## Exercise description
In the material below, identify each line bearing the word "agent". Reproduce those lines.

## Provided records

-- Opening Marker --

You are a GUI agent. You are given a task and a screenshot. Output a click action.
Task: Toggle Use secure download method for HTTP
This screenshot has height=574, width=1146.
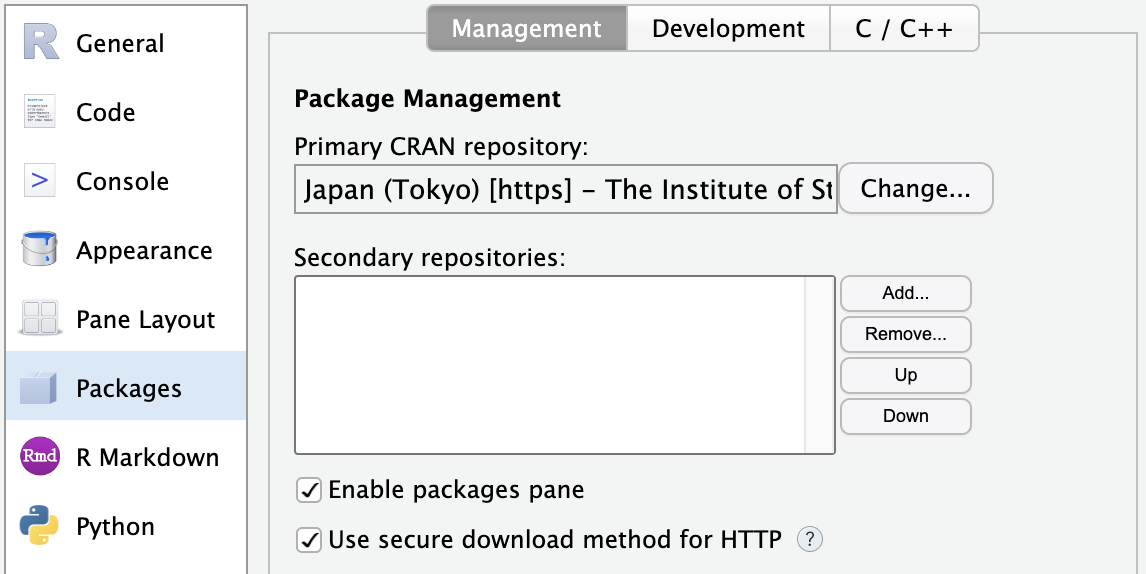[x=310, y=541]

-- Closing Marker --
-- Opening Marker --

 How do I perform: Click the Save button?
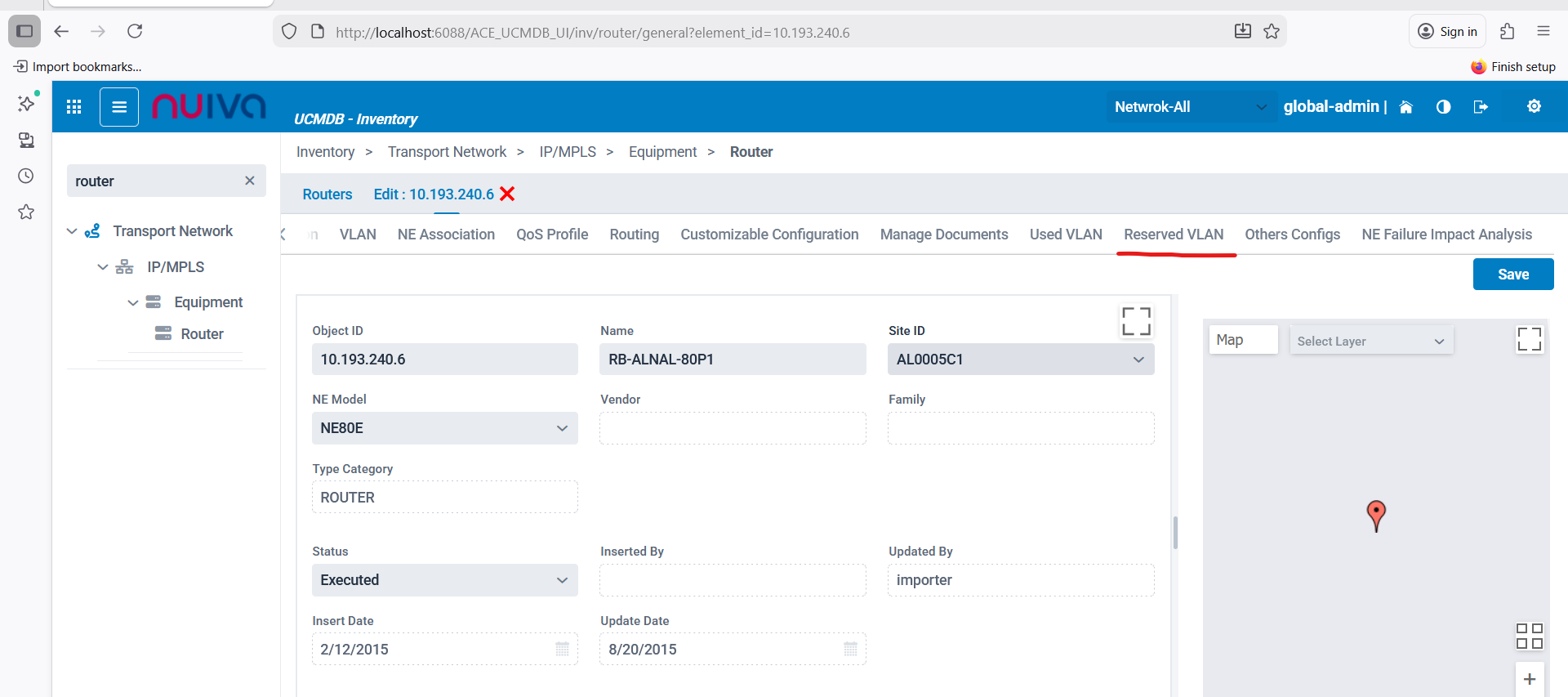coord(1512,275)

-- Closing Marker --
-- Opening Marker --

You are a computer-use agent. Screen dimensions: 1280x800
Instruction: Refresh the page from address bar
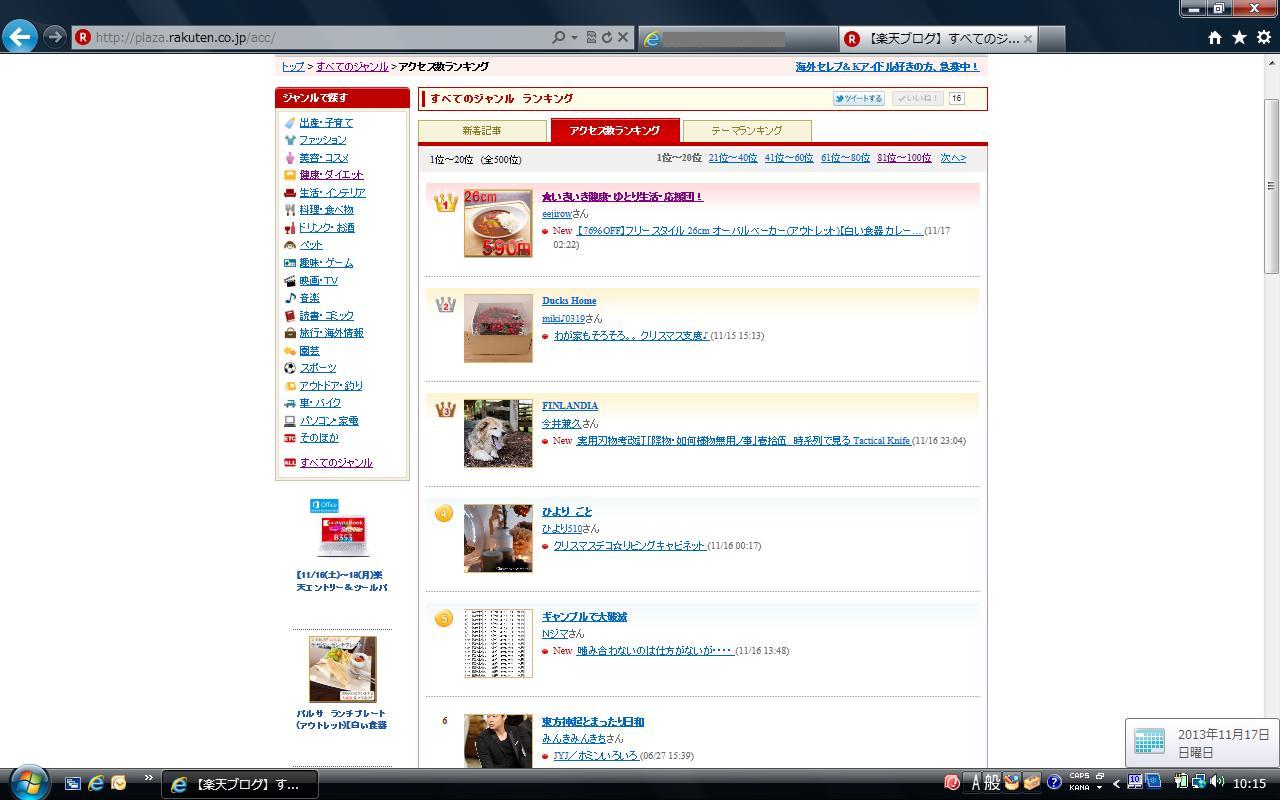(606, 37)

-- Closing Marker --

## Response area
You are a GUI agent. You are given a task and a screenshot. Output a click action.
You are a computer-use agent. Screen dimensions: 1280x800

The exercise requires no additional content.